_Problem to work on:_
The entries below hold a line with "Curso Ley de" and a line with "Misión Técnica Internacional (173, 88)". Return those lines and all that lie between them, exactly and only.

(Saved data entries)
-*-*-

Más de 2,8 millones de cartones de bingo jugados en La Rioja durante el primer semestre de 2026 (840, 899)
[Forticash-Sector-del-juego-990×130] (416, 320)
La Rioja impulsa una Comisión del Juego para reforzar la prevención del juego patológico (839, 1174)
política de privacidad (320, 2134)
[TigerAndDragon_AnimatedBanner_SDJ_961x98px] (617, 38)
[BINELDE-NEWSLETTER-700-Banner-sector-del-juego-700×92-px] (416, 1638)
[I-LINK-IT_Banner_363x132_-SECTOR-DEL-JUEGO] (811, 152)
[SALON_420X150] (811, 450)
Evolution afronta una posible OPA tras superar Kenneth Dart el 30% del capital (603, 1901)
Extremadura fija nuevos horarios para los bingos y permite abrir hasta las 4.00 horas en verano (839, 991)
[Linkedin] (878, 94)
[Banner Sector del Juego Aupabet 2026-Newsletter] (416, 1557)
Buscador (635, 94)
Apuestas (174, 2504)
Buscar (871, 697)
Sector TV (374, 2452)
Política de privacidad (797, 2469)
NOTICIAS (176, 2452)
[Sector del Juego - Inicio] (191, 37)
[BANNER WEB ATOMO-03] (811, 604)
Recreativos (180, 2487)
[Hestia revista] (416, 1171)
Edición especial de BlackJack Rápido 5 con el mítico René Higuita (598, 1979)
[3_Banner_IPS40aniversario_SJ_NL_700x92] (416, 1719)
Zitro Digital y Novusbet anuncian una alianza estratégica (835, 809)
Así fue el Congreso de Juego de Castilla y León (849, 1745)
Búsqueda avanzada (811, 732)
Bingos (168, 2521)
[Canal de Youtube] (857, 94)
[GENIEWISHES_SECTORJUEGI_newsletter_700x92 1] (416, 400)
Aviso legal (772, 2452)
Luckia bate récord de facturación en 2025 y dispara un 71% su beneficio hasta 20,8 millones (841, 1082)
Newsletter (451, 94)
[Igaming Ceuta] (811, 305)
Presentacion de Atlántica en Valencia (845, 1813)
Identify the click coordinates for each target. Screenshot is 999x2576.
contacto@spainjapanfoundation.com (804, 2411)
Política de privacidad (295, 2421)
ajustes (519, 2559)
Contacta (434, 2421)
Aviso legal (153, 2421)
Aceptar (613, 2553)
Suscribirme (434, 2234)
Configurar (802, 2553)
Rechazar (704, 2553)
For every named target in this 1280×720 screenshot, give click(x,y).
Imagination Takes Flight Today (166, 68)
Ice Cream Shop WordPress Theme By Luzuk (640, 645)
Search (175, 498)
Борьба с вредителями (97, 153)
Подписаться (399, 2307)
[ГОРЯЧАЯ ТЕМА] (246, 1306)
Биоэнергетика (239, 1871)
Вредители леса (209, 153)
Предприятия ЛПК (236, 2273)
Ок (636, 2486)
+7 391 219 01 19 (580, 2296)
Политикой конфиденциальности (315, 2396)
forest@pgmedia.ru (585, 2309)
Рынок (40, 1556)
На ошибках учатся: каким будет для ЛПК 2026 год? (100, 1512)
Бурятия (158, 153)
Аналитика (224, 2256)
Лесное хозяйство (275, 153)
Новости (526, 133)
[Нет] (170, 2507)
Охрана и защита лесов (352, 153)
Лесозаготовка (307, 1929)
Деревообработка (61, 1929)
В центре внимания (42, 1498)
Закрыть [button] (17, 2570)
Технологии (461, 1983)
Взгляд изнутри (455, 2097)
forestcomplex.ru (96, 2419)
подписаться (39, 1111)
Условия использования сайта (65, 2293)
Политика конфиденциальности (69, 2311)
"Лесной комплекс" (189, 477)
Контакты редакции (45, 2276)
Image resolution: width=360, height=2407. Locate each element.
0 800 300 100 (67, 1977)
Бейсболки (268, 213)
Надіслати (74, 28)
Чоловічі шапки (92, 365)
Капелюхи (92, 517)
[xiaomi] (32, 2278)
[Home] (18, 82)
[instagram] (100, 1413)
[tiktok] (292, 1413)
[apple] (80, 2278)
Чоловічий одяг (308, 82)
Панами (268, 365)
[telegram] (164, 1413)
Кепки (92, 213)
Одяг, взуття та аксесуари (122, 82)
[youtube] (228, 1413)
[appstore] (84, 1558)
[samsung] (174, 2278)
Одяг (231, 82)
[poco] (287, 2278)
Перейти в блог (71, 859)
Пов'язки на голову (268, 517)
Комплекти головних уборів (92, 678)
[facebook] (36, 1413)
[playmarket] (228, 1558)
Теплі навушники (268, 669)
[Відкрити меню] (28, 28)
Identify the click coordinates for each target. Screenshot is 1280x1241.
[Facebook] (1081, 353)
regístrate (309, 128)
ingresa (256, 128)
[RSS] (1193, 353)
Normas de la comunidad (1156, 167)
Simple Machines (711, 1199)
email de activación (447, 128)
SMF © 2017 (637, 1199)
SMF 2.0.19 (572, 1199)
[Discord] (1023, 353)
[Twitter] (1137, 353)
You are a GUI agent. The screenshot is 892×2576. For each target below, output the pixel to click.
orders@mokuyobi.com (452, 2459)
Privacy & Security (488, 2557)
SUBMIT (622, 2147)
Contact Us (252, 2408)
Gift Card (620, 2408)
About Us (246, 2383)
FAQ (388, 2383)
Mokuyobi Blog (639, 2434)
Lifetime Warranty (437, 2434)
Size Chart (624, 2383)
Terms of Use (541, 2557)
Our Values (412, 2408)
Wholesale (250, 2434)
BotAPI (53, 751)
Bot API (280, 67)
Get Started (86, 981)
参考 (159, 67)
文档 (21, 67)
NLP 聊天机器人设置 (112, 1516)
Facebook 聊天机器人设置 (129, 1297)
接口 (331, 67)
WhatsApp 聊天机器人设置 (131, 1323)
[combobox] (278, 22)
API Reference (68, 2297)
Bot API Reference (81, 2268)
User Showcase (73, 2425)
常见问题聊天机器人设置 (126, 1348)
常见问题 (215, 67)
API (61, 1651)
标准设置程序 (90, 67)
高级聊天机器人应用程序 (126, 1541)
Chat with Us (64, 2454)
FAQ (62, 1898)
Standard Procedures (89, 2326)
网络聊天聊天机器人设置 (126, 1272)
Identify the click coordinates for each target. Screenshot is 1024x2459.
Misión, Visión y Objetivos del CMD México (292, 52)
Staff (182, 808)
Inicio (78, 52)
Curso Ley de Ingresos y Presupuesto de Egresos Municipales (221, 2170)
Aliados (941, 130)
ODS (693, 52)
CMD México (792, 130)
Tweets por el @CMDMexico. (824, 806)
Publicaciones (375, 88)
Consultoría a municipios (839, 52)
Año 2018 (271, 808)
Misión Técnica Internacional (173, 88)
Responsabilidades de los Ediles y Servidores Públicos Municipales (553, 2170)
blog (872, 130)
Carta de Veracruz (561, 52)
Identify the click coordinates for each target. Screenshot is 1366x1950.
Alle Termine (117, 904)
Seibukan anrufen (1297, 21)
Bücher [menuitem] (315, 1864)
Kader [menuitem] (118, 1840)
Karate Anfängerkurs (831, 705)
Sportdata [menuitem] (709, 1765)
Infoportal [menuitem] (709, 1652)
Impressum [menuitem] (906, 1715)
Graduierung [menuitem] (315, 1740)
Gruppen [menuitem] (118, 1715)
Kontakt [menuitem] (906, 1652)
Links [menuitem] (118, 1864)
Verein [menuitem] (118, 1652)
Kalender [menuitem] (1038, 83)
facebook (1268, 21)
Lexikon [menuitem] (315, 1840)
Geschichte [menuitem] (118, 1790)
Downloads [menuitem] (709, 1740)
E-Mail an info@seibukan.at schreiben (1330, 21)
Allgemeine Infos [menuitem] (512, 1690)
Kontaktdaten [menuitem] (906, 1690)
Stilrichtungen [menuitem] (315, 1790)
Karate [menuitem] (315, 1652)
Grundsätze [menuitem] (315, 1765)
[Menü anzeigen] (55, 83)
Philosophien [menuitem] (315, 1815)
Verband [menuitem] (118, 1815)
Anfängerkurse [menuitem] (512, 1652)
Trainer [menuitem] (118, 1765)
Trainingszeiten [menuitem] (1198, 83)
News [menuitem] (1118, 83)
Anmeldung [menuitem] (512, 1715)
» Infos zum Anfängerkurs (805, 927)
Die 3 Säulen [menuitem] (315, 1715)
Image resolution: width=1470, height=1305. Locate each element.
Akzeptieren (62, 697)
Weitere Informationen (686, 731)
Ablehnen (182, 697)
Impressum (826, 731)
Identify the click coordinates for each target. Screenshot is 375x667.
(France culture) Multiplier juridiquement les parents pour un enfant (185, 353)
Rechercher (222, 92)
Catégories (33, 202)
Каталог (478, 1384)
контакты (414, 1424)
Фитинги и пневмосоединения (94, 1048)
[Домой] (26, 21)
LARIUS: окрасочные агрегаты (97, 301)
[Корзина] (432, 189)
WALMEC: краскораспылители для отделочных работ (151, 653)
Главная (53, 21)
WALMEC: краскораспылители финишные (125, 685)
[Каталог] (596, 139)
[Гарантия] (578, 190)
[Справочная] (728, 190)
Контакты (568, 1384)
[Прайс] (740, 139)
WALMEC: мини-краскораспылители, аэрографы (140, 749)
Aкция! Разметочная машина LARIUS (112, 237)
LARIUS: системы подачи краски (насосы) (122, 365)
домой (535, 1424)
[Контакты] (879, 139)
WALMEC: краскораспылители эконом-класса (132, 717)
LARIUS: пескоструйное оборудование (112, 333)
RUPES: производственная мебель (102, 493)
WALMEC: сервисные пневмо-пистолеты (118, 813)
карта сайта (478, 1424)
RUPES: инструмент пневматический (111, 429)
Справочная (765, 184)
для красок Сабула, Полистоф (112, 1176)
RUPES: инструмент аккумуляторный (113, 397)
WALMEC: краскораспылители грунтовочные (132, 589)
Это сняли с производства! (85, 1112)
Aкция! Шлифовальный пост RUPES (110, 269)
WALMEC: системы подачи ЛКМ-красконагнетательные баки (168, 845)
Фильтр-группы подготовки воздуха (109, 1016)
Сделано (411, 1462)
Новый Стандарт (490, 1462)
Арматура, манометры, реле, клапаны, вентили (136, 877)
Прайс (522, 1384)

-*-*-

_Solution:_
Curso Ley de Ingresos y Presupuesto de Egresos Municipales (221, 2170)
Aliados (941, 130)
ODS (693, 52)
CMD México (792, 130)
Tweets por el @CMDMexico. (824, 806)
Publicaciones (375, 88)
Consultoría a municipios (839, 52)
Año 2018 (271, 808)
Misión Técnica Internacional (173, 88)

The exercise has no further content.